Five Cisco products vulnerable to a CVSS 10 auth bypass
Should customers start demanding more?
Five Cisco wireless products are vulnerable to a CVSS 10 critical vulnerability that lets -- in Cisco's own language -- an "unauthenticated, remote attacker bypass authentication controls and log in to the device through the management interface" in the latest example of a severe authentication failure in Cisco products.
Among the tools affected by the critical Cisco vulnerability is its Virtual Wireless Controller (vWLC). This provides wireless configuration and management functions to network managers for up to 32,000 clients.
Allocated CVE-2022-20695, the vulnerability also affects three hardware products: the 3504, 5520 and 8540 wireless controllers.
While all three have been transitioned to "end of sale" status, they are still in wide deployment: two were on the market until end-January 2022; the other (the 3504) until end-January 2021.
Cisco's "Mobility Express" and vWLC are also vulnerable to the security flaw, if they are running Cisco WLC Software Release 8.10.151.0 or Release 8.10.162.0 and have macfilter radius compatibility configured as Other. (Users can check if that's the case, per Cisco instructions, by deploying the CLI command below).
Cisco attributed the find to French Wi-Fi specialist Bispok and said it has not been seen actively exploited (although it is fairly unlikely that anyone would know at this stage.)
C'mon Cisco, sort it out
Cisco has what we will generously describe as a shitty track record of authentication failures in its products, for example all too regularly issuing security updates to remove hard-coded credentials.
(Hard examples?

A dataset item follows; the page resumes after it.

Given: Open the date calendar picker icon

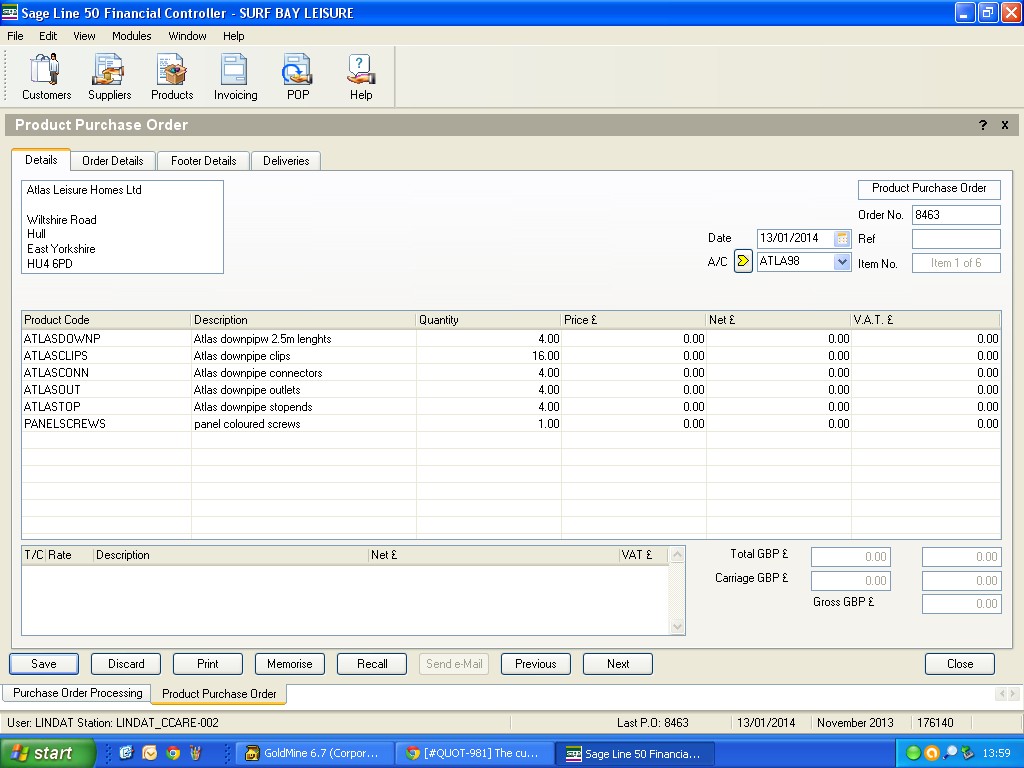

Check CVE-2019-15977, a vulnerability in the web-based management interface of Cisco DCNM that could allow an unauthenticated, remote attacker to bypass authentication, for example; or CVE-2019-15975, a vulnerability in the REST API endpoint, again, because a “static encryption key is shared between installations"; or CVE-2021-1577, another pre-auth RCE blamed on "improper access control"; or CVE-2021-1497 another pre-auth RCE bug that gives root access to Cisco software used for enterprise-grade data management; or CVEs 2021-1289, 2021-1290, -2021-1291, -2021-1292, -2021-1293, -2021-1294, E-2021-1295 -- yes, more pre-authentication RCEs in VPN routers this time, owing to inproper HTTP request validation.)
It is no doubt hard to produce secure software and other vendors are guilty of shipping products with regular critical vulnerabilities. Two security researchers -- when discussing another earlier set of pre-auth vulnerabilities in Cisco products with The Stack in 2019 -- however described Cisco's run of pre-auth RCEs as the result of "in the most flattering terms... extreme laziness and negligence from a software development and QA point of view [that] could also be viewed with suspicion as it resembles what some might call a ‘backdoor’.

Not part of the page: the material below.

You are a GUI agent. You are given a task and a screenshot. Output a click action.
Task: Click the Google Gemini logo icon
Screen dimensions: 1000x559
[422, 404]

The company told us in 2021 that it is working to "try to reduce the number of vulnerabilities and continuously enhance our products. Unfortunately, despite the best efforts of technology vendors, security vulnerabilities do still occur. We are actively developing new tools and techniques to identify and resolve these issues before they reach our customers, including the use of the Cisco Secure Development Lifecycle.”